Here’s Why Toothpaste and Orange Juice Don’t Mix

November 11, 2021

Food is pretty great. It fuels our bodies, tastes delicious, and gets our creative juices flowing as we try out new and exciting flavor combinations. The taste of certain foods can even bring back memories from a favorite childhood dish or beloved family recipe. But have you ever stopped to consider how our sense of taste even works?

We all have several thousand taste buds in our mouths, but the number varies from person to person. The average range is between 2000 and 10,000. And taste buds are not just on your tongue; they can be found in the roof and walls of your mouth, throat, and esophagus.

Taste buds are not visible to the human eye. Those little pink and white bumps you do see on your tongue are actually called papillae, hair-like projections that taste buds rest atop. Each papillae has an average of six taste buds buried inside.

The five different tastes that we can detect – sweet, sour, salty, bitter, and umami (savory) – can be sensed on all parts of the tongue. The sides of the tongue are more sensitive overall than the middle, and the back of our tongue is more sensitive to bitter tastes.

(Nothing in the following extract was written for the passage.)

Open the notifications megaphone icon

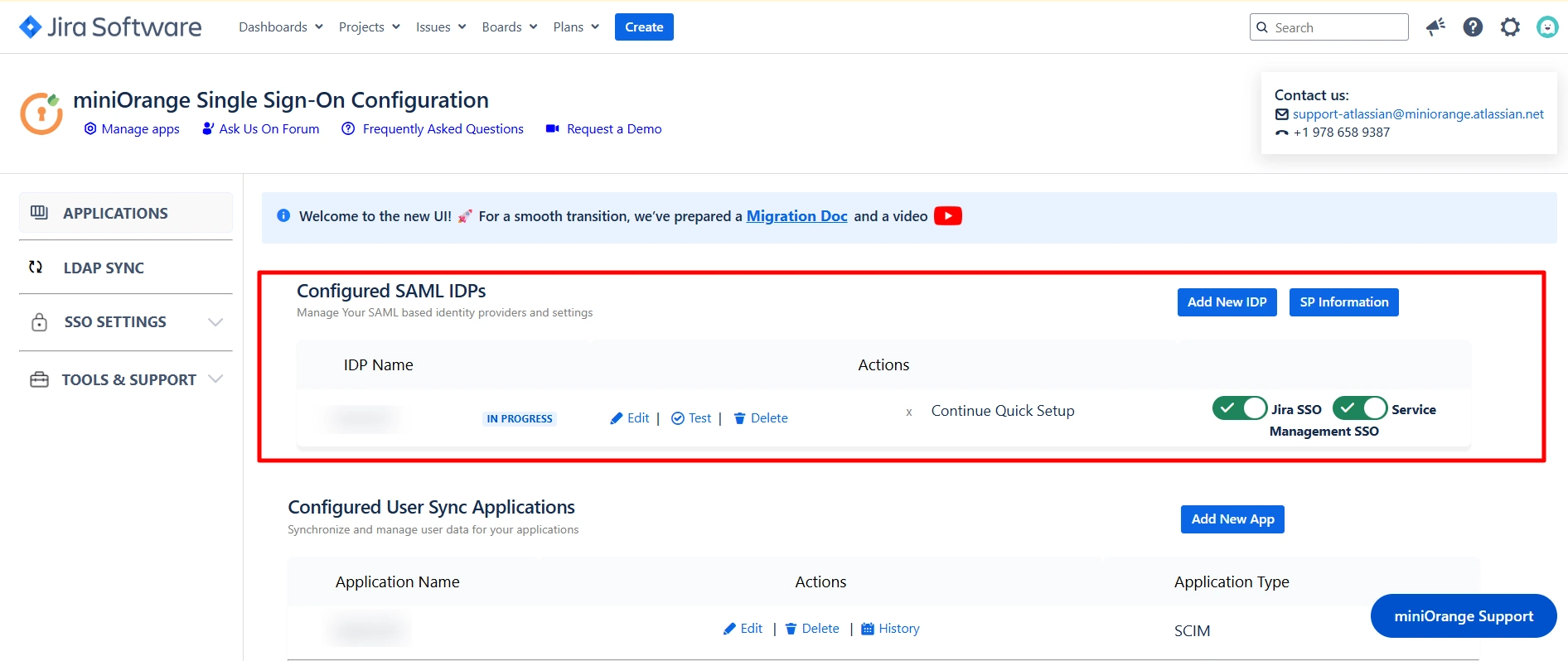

Have you ever drank orange juice right after brushing your teeth, only to have it taste more like unsweetened lemon juice? Taste buds, it turns out, are sensitive enough that certain compounds in foods and medicines can alter our ability to perceive one of the five common tastes. The foaming agent in most toothpaste seems to temporarily suppress sweetness receptors.

Here's Why Toothpaste and Orange Juice Don't Mix

Speaking of sweetness, a study by Cornell University food scientists found that the environment you are eating in can affect how you taste sweet things. The study discovered that a loud, noisy environment, such as when you’re traveling on an airplane, can suppress the sweet receptors and enhance umami receptors.

Overall oral health is very important in tasting our food. In patients with decayed teeth, poor oral hygiene, or high growth of oral bacteria, studies have shown that their taste is significantly worse than someone with a clean, healthy mouth.

Regular visits to a dentist can help ensure that you are keeping your taste buds working to their fullest potential. With so much delicious food available these days, it can certainly be said that trips to your local dental office are “in good taste!”